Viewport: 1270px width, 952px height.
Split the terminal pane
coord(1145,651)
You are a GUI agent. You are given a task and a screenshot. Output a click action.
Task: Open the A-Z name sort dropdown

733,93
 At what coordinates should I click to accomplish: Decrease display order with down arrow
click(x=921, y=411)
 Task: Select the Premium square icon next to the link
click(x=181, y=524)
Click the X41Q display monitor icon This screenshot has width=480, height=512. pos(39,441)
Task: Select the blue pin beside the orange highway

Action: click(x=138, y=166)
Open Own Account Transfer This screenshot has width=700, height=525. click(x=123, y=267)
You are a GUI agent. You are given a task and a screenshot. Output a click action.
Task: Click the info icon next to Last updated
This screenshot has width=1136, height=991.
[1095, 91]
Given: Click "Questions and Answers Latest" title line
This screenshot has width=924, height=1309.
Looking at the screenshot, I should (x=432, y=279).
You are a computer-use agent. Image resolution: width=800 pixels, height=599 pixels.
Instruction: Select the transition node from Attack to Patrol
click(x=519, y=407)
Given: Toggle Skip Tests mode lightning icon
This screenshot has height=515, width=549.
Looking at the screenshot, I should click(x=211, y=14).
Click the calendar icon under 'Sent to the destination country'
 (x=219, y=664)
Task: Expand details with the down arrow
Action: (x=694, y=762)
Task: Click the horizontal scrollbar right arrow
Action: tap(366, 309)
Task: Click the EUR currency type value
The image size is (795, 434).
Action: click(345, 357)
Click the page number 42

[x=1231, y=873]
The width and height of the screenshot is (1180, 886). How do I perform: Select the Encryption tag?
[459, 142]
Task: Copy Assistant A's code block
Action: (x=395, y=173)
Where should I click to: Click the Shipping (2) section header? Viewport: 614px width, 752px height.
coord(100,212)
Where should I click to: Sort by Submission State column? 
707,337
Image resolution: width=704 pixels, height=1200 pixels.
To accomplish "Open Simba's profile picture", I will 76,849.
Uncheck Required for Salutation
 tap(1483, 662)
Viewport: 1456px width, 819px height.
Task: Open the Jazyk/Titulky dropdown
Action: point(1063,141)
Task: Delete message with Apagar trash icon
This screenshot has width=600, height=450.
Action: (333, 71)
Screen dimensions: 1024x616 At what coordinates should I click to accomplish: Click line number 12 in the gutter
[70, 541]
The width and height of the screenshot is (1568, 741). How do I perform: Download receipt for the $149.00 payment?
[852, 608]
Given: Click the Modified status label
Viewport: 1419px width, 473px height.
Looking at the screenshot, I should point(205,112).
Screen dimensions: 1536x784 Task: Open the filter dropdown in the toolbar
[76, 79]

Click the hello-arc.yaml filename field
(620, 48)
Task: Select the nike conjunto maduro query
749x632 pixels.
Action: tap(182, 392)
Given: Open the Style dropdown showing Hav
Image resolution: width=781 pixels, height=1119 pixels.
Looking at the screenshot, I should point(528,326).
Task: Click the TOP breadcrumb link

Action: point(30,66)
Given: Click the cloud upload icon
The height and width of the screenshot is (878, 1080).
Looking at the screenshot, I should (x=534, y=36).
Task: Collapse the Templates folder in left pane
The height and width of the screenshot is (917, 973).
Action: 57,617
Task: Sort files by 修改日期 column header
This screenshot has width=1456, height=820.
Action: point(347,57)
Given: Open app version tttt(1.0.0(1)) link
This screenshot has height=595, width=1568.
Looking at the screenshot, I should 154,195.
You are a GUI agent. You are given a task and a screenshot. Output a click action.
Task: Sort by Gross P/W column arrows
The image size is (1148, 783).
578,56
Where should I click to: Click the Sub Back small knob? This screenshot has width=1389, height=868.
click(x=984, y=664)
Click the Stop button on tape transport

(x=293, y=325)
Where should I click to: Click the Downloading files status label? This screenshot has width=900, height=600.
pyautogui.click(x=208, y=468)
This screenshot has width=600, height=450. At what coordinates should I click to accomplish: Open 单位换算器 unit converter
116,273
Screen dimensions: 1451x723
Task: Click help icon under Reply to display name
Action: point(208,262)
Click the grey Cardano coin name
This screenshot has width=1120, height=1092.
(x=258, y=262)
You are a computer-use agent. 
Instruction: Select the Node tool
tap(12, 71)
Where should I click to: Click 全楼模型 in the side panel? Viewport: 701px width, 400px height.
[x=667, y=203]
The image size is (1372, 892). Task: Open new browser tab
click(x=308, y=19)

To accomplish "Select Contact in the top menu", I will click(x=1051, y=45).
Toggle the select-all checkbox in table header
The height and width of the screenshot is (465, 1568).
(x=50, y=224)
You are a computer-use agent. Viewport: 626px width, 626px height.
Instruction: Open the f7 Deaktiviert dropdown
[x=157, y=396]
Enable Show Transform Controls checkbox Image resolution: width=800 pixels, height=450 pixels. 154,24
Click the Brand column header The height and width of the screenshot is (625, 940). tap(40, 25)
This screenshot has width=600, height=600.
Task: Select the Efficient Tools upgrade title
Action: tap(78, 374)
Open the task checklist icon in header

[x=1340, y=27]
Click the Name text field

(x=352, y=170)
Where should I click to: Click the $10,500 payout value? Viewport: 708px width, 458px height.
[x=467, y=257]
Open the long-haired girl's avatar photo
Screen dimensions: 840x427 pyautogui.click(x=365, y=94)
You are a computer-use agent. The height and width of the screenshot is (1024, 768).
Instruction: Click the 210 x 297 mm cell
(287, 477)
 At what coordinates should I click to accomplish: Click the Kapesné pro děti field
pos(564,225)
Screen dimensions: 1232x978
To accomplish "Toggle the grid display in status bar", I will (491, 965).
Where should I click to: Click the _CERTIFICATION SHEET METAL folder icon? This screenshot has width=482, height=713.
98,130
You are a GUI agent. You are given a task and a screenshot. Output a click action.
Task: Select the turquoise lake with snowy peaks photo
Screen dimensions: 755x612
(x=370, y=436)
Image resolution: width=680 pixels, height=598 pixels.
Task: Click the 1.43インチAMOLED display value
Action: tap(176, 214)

*-*-*

**What the task asks**
Transcribe all of the entries above verbatim, from the first line through the last.

**Solution to this exercise**
Viewport: 1270px width, 952px height.
Split the terminal pane
coord(1145,651)
You are a GUI agent. You are given a task and a screenshot. Output a click action.
Task: Open the A-Z name sort dropdown

733,93
 At what coordinates should I click to accomplish: Decrease display order with down arrow
click(x=921, y=411)
 Task: Select the Premium square icon next to the link
click(x=181, y=524)
Click the X41Q display monitor icon This screenshot has width=480, height=512. pos(39,441)
Task: Select the blue pin beside the orange highway

Action: click(x=138, y=166)
Open Own Account Transfer This screenshot has width=700, height=525. click(x=123, y=267)
You are a GUI agent. You are given a task and a screenshot. Output a click action.
Task: Click the info icon next to Last updated
This screenshot has width=1136, height=991.
[1095, 91]
Given: Click "Questions and Answers Latest" title line
This screenshot has width=924, height=1309.
Looking at the screenshot, I should (x=432, y=279).
You are a computer-use agent. Image resolution: width=800 pixels, height=599 pixels.
Instruction: Select the transition node from Attack to Patrol
click(x=519, y=407)
Given: Toggle Skip Tests mode lightning icon
This screenshot has height=515, width=549.
Looking at the screenshot, I should click(x=211, y=14).
Click the calendar icon under 'Sent to the destination country'
 (x=219, y=664)
Task: Expand details with the down arrow
Action: (x=694, y=762)
Task: Click the horizontal scrollbar right arrow
Action: tap(366, 309)
Task: Click the EUR currency type value
The image size is (795, 434).
Action: click(345, 357)
Click the page number 42

[x=1231, y=873]
The width and height of the screenshot is (1180, 886). How do I perform: Select the Encryption tag?
[459, 142]
Task: Copy Assistant A's code block
Action: (x=395, y=173)
Where should I click to: Click the Shipping (2) section header? Viewport: 614px width, 752px height.
coord(100,212)
Where should I click to: Sort by Submission State column? 
707,337
Image resolution: width=704 pixels, height=1200 pixels.
To accomplish "Open Simba's profile picture", I will 76,849.
Uncheck Required for Salutation
 tap(1483, 662)
Viewport: 1456px width, 819px height.
Task: Open the Jazyk/Titulky dropdown
Action: point(1063,141)
Task: Delete message with Apagar trash icon
This screenshot has width=600, height=450.
Action: (333, 71)
Screen dimensions: 1024x616 At what coordinates should I click to accomplish: Click line number 12 in the gutter
[70, 541]
The width and height of the screenshot is (1568, 741). How do I perform: Download receipt for the $149.00 payment?
[852, 608]
Given: Click the Modified status label
Viewport: 1419px width, 473px height.
Looking at the screenshot, I should point(205,112).
Screen dimensions: 1536x784 Task: Open the filter dropdown in the toolbar
[76, 79]

Click the hello-arc.yaml filename field
(620, 48)
Task: Select the nike conjunto maduro query
749x632 pixels.
Action: tap(182, 392)
Given: Open the Style dropdown showing Hav
Image resolution: width=781 pixels, height=1119 pixels.
Looking at the screenshot, I should point(528,326).
Task: Click the TOP breadcrumb link

Action: point(30,66)
Given: Click the cloud upload icon
The height and width of the screenshot is (878, 1080).
Looking at the screenshot, I should (x=534, y=36).
Task: Collapse the Templates folder in left pane
The height and width of the screenshot is (917, 973).
Action: 57,617
Task: Sort files by 修改日期 column header
This screenshot has width=1456, height=820.
Action: point(347,57)
Given: Open app version tttt(1.0.0(1)) link
This screenshot has height=595, width=1568.
Looking at the screenshot, I should 154,195.
You are a GUI agent. You are given a task and a screenshot. Output a click action.
Task: Sort by Gross P/W column arrows
The image size is (1148, 783).
578,56
Where should I click to: Click the Sub Back small knob? This screenshot has width=1389, height=868.
click(x=984, y=664)
Click the Stop button on tape transport

(x=293, y=325)
Where should I click to: Click the Downloading files status label? This screenshot has width=900, height=600.
pyautogui.click(x=208, y=468)
This screenshot has width=600, height=450. At what coordinates should I click to accomplish: Open 单位换算器 unit converter
116,273
Screen dimensions: 1451x723
Task: Click help icon under Reply to display name
Action: point(208,262)
Click the grey Cardano coin name
This screenshot has width=1120, height=1092.
(x=258, y=262)
You are a computer-use agent. 
Instruction: Select the Node tool
tap(12, 71)
Where should I click to: Click 全楼模型 in the side panel? Viewport: 701px width, 400px height.
[x=667, y=203]
The image size is (1372, 892). Task: Open new browser tab
click(x=308, y=19)

To accomplish "Select Contact in the top menu", I will click(x=1051, y=45).
Toggle the select-all checkbox in table header
The height and width of the screenshot is (465, 1568).
(x=50, y=224)
You are a computer-use agent. Viewport: 626px width, 626px height.
Instruction: Open the f7 Deaktiviert dropdown
[x=157, y=396]
Enable Show Transform Controls checkbox Image resolution: width=800 pixels, height=450 pixels. 154,24
Click the Brand column header The height and width of the screenshot is (625, 940). tap(40, 25)
This screenshot has width=600, height=600.
Task: Select the Efficient Tools upgrade title
Action: tap(78, 374)
Open the task checklist icon in header

[x=1340, y=27]
Click the Name text field

(x=352, y=170)
Where should I click to: Click the $10,500 payout value? Viewport: 708px width, 458px height.
[x=467, y=257]
Open the long-haired girl's avatar photo
Screen dimensions: 840x427 pyautogui.click(x=365, y=94)
You are a computer-use agent. The height and width of the screenshot is (1024, 768).
Instruction: Click the 210 x 297 mm cell
(287, 477)
 At what coordinates should I click to accomplish: Click the Kapesné pro děti field
pos(564,225)
Screen dimensions: 1232x978
To accomplish "Toggle the grid display in status bar", I will (491, 965).
Where should I click to: Click the _CERTIFICATION SHEET METAL folder icon? This screenshot has width=482, height=713.
98,130
You are a GUI agent. You are given a task and a screenshot. Output a click action.
Task: Select the turquoise lake with snowy peaks photo
Screen dimensions: 755x612
(x=370, y=436)
Image resolution: width=680 pixels, height=598 pixels.
Task: Click the 1.43インチAMOLED display value
Action: tap(176, 214)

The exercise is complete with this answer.